El Nino, the predominant theme within the National Oceanic and Atmospheric Administration’s winter weather outlook for this upcoming season. Translated, that usually means milder, drier weather in the nation’s northern third half and wetter and cloudier conditions in the southern tier of the country. However, what are the potential impacts of El Nino on agriculture during the winter months? USDA Meteorologist Brad Rippey starts with western water supplies for irrigation, where water storage was boosted by last winter’s significant precipitation accumulation. However…
Some of the biggest reservoirs, especially those in the Colorado River Basin in the Rio Grande, remain critically low following a generation of drought going back 20 to 25 years or more.

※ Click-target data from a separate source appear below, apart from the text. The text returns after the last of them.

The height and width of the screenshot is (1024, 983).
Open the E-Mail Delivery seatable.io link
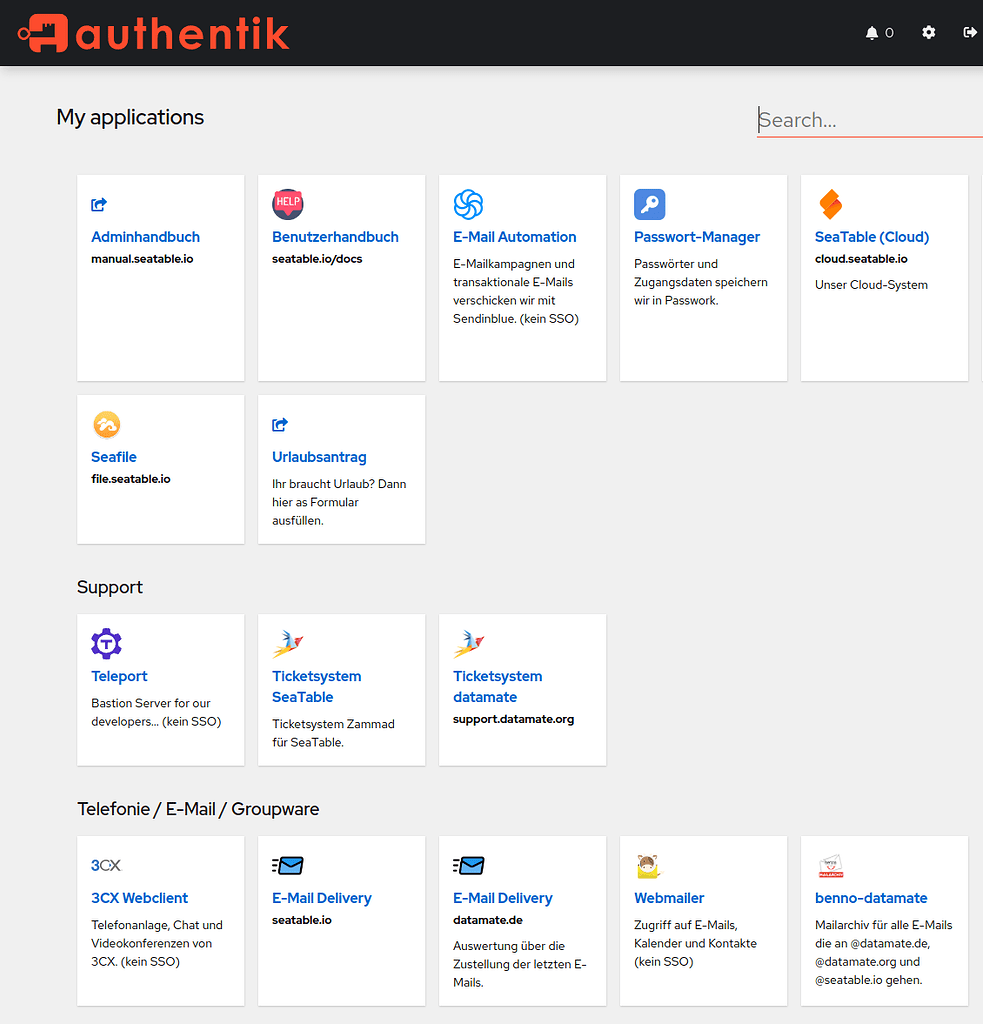tap(321, 897)

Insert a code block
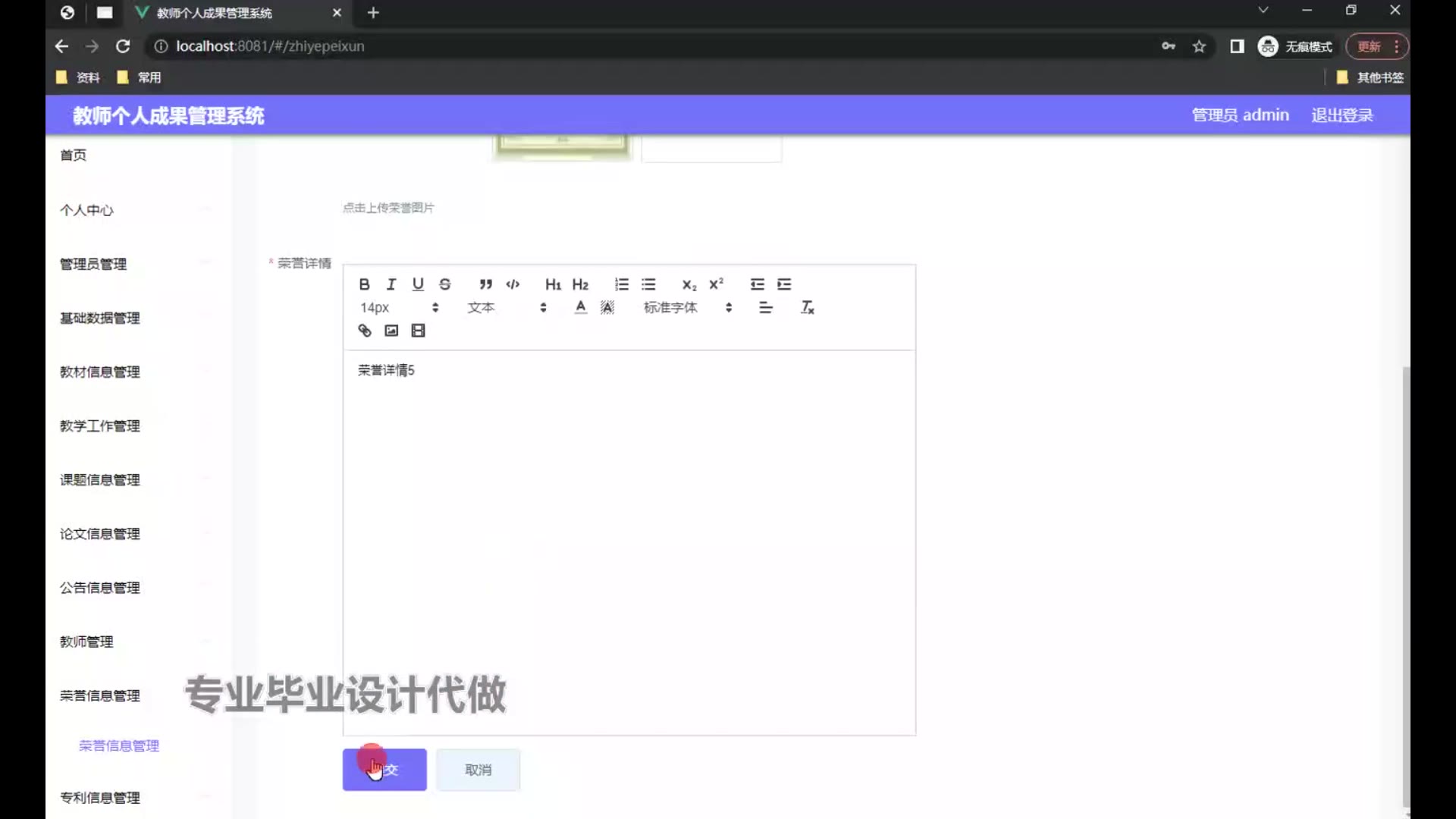tap(513, 284)
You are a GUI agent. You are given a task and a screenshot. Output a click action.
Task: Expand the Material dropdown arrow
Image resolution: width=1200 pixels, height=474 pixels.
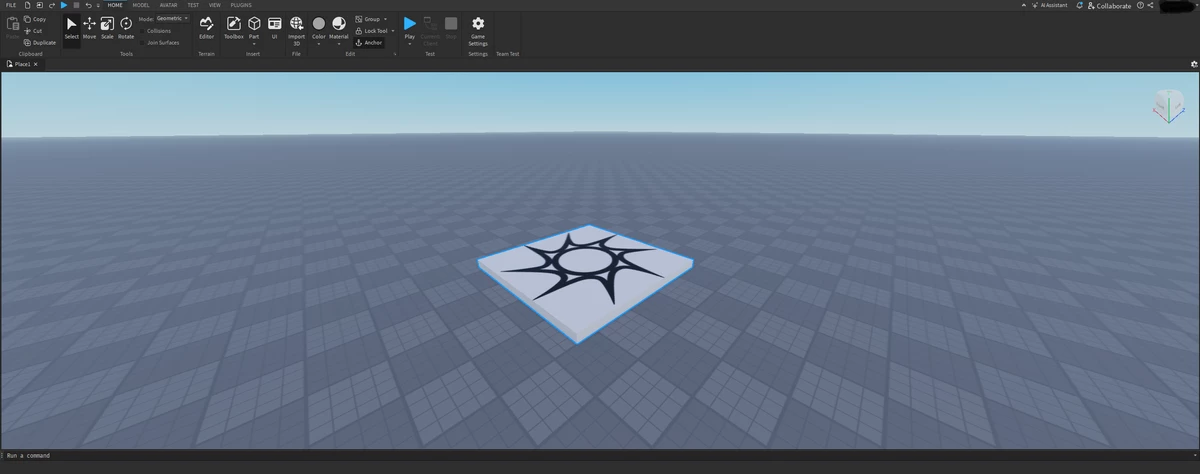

And El Nino could lead to drier than normal conditions in parts of the Pacific Northwest.
We’ll have to keep an eye on the Columbia River Basin and some of the smaller waterways in the Northwest for potential signs of developing drought or intensifying drought.
El Nino also usually has favorable impacts on winter wheat.
We do sometimes see warmer and drier than normal conditions in the northern production areas especially say Montana and into South Dakota. However, without the significant cold outbreaks that sometimes come with winter that often helps the winter wheat health even in the absence of significant snowfall while in the southern plates. Wheatbelt El Nino often leads to a wetter than normal winter and that is typically positive for winter wheat outcomes. And so overall, the El Nino prospects for winter wheat tends to be favorable for the United States regarding livestock. The warmer and drier conditions across the north tend to be a positive.
Yet Rippey reminds us that despite the overall conditions of El Nino, there are weather system anomalies such as recent Northern Plains snow storms.
So it doesn’t mean a clean path with warm dry conditions. But it does mean that if you look at the overall cold season as a whole, it tends to be a little bit easier than normal across the north.